Data entries:

-.-.-

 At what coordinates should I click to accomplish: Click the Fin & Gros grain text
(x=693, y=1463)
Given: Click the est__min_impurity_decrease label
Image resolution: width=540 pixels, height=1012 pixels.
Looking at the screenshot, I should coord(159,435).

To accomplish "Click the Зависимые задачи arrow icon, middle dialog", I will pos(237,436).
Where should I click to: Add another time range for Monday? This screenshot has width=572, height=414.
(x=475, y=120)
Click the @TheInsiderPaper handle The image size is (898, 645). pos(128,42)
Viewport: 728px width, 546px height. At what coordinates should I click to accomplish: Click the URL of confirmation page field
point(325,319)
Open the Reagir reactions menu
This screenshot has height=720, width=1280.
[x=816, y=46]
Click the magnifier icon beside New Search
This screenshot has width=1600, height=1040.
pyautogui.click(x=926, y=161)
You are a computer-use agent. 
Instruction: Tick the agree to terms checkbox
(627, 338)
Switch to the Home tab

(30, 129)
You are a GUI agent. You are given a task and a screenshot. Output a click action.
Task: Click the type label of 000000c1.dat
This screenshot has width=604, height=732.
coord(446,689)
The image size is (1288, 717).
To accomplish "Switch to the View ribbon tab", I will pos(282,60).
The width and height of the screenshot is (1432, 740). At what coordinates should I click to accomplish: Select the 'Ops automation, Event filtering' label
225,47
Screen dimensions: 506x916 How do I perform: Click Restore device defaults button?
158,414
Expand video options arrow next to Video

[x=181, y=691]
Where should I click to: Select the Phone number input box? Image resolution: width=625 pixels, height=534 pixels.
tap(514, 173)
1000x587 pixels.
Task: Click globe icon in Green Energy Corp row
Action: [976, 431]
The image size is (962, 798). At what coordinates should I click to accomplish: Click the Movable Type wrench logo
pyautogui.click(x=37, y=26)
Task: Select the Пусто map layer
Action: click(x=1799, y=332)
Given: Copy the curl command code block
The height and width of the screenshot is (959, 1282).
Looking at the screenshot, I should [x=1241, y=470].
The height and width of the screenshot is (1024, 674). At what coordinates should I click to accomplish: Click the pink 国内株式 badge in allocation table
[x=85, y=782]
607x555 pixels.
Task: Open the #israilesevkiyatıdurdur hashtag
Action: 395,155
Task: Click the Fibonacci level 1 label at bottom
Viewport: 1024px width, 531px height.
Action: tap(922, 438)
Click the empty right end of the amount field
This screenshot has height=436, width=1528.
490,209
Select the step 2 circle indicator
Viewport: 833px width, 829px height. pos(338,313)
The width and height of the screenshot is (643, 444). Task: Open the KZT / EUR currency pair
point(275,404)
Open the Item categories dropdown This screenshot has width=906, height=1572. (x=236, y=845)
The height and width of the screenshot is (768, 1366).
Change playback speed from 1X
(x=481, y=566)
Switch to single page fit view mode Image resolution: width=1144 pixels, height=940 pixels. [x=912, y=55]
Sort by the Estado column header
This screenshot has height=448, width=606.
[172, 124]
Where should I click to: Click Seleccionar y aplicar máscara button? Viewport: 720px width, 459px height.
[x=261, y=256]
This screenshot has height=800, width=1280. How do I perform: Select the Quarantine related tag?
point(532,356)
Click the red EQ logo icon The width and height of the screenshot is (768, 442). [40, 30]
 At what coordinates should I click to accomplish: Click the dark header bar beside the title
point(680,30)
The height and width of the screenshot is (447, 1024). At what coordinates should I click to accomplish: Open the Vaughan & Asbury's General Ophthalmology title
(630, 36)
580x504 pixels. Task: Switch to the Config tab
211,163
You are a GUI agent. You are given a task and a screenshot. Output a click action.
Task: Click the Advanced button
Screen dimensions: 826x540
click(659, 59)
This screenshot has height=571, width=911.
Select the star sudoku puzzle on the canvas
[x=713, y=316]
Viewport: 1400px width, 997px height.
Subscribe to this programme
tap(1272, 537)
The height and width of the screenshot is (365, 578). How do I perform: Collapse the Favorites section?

-.-.-

- **PROBLEM**
Filter the records down to the lines that contain the string "will", and copy those lines.

- **SOLUTION TO THE EXERCISE**
To accomplish "Click the Зависимые задачи arrow icon, middle dialog", I will pos(237,436).
To accomplish "Switch to the View ribbon tab", I will pos(282,60).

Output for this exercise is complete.